Structural Engineering - Deflection

[bbg5000]

I'm not sure the formula to use to calculate the deflection of a beam. Here's the information I have got.

Steel beam is 50 feet long. There is a 6,000 pound load in the middle(all other loads are disregarded. The modulus of elasticity is 29,000,000 psi. Moment of inertia is 850 inches^4. There are simple pin connections at either end.

What would be the formula for calculating this?? :D An answer would be nice to lol

 

[FredGarvin]

The beam deflection for a simply supported beam with a load in the center of the span (neglecting the beam's own mass) is:

\delta = (PL^3)/(48EI)

Where:
\delta = Deflection
P = Load
E = Modulus of Elasticity (Young's Modulus)
I = Moment of Inertia

 

[bbg5000]

The beam deflection for a simply supported beam with a load in the center of the span (neglecting the beam's own mass) is:

\delta = (PL^3)/(48EI)

Where:
\delta = Deflection
P = Load
E = Modulus of Elasticity (Young's Modulus)
I = Moment of Inertia

What's the L mean?! And the 48? Does the length of the beam have no place in the calculation?

So \delta = (PL^3)/(48EI) would be:

6000^3 / 48 x 29,000,000 x 850^4 = 0.000000000297261601 ?

 

[Astronuc]

The equation specified is for the maximum deflection (i.e. at mid point) of this simply supported beam.

L is the beam length between hinges.

48 is a value coming from the solution of the beam equation for this beam, load (pointwise at midpoint) and boundary conditions (hinges).

This problem has been asked in the Homework: College Level forum.

 

[FredGarvin]

My apologies for the omission.

Thanks for the cover Astronuc

 

[95impalaguy]

What's the L mean?! And the 48? Does the length of the beam have no place in the calculation?

So \delta = (PL^3)/(48EI) would be:

6000^3 / 48 x 29,000,000 x 850^4 = 0.000000000297261601 ?

You want your deflection in inches, so your length is 300", not 25'.
The way I read it, it would be (6000 x 300^3) / (48 x 29,000,000 x 850^4)
= (6000 x 27,000,000) / (48 x 29,000,000 x 522,006,250,000)
From there, it's simple math. My kid asked me how to do this. It's a
neopets.com "Lenny Conundrum" puzzle...

 

[noisynik]

deflection

I too am trying to work out the Lenny Conundrum. The length is 50 feet, so 600 inches
And after using all those calculations, I came up with a very incorrect answer! 1.78 inches as the deflection? I don't think I'm doing this correctly!

 

[95impalaguy]

The weight is at the center of the 50 foot beam, not the end...

 

[Astronuc]

There seems to be some confusion regarding the moment of inertia (850^4)as reflected by the use in the forumula above.

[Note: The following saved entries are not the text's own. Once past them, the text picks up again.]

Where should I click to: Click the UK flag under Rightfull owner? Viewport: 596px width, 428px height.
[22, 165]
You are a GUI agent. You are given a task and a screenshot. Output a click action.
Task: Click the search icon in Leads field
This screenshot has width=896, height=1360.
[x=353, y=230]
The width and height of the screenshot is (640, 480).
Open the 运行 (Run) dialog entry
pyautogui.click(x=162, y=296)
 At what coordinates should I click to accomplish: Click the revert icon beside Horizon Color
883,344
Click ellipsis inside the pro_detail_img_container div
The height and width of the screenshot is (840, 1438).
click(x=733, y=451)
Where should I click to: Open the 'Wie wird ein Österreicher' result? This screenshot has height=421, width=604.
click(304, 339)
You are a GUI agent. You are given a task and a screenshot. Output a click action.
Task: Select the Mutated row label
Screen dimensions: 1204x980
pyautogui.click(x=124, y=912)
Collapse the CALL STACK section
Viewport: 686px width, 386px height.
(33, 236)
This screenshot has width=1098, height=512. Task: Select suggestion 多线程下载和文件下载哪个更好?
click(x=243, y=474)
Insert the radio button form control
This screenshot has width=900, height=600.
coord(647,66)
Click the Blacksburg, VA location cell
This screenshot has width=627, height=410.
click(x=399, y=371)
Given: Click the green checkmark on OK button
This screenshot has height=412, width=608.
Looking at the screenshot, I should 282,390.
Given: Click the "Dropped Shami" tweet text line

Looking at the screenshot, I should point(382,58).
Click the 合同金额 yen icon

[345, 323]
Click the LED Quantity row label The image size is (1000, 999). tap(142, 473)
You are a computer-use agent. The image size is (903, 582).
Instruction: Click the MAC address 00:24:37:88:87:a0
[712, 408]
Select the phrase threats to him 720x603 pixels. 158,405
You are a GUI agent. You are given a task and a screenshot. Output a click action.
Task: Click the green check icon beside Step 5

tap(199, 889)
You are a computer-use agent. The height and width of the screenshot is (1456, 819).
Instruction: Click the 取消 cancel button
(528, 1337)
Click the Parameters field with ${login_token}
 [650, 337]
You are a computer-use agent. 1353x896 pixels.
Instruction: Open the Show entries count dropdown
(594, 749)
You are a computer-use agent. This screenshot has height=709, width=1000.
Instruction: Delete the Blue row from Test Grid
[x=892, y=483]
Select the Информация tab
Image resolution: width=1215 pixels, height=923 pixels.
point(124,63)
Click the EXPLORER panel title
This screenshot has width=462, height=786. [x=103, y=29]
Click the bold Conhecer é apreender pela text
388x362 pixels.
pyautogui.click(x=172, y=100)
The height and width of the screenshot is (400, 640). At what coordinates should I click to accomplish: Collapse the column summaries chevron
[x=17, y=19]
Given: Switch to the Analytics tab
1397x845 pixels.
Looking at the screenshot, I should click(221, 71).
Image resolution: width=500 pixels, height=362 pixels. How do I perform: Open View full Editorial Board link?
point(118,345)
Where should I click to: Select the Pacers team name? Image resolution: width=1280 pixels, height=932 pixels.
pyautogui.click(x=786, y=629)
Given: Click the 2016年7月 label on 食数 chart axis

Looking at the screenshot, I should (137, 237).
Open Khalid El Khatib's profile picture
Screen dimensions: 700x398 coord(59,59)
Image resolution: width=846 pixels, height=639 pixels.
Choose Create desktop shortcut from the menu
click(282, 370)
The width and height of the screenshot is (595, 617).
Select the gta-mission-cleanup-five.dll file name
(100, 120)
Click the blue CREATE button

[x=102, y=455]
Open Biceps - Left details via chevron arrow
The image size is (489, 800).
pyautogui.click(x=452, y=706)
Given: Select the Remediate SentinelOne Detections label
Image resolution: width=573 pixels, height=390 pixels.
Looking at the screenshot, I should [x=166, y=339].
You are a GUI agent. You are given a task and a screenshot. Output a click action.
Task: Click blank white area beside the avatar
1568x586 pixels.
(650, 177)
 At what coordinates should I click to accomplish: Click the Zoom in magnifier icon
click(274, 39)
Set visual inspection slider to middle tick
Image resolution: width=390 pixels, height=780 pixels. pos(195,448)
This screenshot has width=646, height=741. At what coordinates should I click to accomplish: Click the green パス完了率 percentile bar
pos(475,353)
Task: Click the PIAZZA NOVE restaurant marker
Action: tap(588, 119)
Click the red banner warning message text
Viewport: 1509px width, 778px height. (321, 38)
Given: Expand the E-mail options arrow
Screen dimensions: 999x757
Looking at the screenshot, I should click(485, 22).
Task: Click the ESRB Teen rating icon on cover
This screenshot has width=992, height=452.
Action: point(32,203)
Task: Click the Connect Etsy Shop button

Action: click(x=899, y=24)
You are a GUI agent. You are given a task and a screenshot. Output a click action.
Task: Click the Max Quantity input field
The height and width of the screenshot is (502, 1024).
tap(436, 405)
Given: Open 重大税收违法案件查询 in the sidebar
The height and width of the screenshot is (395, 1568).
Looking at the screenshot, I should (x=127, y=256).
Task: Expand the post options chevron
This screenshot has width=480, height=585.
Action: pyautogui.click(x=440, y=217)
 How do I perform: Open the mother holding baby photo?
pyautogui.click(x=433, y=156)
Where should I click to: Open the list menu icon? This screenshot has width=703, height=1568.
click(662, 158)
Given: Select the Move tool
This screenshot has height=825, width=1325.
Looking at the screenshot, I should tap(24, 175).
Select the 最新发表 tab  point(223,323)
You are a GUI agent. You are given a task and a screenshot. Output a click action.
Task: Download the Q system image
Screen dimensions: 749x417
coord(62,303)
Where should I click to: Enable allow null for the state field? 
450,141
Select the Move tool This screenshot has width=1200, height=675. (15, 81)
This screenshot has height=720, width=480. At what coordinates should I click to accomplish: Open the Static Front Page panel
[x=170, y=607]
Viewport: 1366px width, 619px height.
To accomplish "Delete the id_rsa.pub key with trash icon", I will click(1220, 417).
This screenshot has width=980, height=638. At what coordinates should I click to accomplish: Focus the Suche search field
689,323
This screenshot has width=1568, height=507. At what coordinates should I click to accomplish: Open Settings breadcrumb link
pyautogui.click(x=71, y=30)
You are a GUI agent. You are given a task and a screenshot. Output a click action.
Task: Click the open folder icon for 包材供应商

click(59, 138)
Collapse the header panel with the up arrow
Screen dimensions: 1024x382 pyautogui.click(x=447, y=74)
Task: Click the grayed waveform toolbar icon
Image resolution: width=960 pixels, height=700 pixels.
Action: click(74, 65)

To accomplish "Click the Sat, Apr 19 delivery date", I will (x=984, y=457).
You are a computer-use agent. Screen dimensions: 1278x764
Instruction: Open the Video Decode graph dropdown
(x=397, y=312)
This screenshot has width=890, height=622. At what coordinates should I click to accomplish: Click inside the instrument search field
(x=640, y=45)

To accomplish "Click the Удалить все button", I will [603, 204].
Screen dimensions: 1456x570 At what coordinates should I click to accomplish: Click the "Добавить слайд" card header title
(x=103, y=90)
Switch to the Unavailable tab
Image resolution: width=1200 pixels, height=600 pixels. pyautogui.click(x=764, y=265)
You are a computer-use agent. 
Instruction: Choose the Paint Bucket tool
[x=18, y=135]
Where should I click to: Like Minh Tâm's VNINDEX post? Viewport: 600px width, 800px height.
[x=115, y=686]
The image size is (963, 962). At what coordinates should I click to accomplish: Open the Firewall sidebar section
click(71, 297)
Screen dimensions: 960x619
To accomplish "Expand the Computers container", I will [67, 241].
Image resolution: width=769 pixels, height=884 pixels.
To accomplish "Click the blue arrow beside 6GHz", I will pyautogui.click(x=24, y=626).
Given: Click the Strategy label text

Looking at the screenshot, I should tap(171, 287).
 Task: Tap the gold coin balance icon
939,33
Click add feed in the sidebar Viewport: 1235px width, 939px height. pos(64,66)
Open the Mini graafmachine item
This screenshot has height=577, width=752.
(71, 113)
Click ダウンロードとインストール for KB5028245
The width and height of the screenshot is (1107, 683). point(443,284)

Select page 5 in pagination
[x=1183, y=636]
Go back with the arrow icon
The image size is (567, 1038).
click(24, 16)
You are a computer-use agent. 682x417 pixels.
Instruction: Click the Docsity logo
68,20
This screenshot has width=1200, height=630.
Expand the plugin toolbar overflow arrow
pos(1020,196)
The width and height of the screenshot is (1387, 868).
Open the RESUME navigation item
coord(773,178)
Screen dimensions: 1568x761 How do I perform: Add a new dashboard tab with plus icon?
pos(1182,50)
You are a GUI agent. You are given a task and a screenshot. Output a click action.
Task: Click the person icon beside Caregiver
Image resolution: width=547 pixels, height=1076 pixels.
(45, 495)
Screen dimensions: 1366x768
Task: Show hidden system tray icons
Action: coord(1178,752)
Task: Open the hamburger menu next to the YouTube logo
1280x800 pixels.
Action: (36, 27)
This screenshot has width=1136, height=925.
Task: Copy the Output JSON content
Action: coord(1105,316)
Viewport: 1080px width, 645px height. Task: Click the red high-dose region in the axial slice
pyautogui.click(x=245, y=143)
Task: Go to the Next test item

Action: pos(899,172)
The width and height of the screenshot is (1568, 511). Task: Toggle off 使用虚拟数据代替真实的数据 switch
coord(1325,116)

FredGarvin posted the equation for the maximum deflection for this problem, which so happens to be at the location of the load, the midpoint of the beam.

P = 6000 lbf
L = 50 ft = 600 in
E = 29,000,000 psi (lbf/in²)
I = 850 in⁴

units must be consistent.

So sustituting the values into the equation above

\delta = (6000\,psi * (600\,in)^3)/(48*29,000,000\,lbf/in^2 * 850\,in^4) = 1.0953 in

To the units should cancel with the result that the deflection \delta is given in units of 'in' or inches.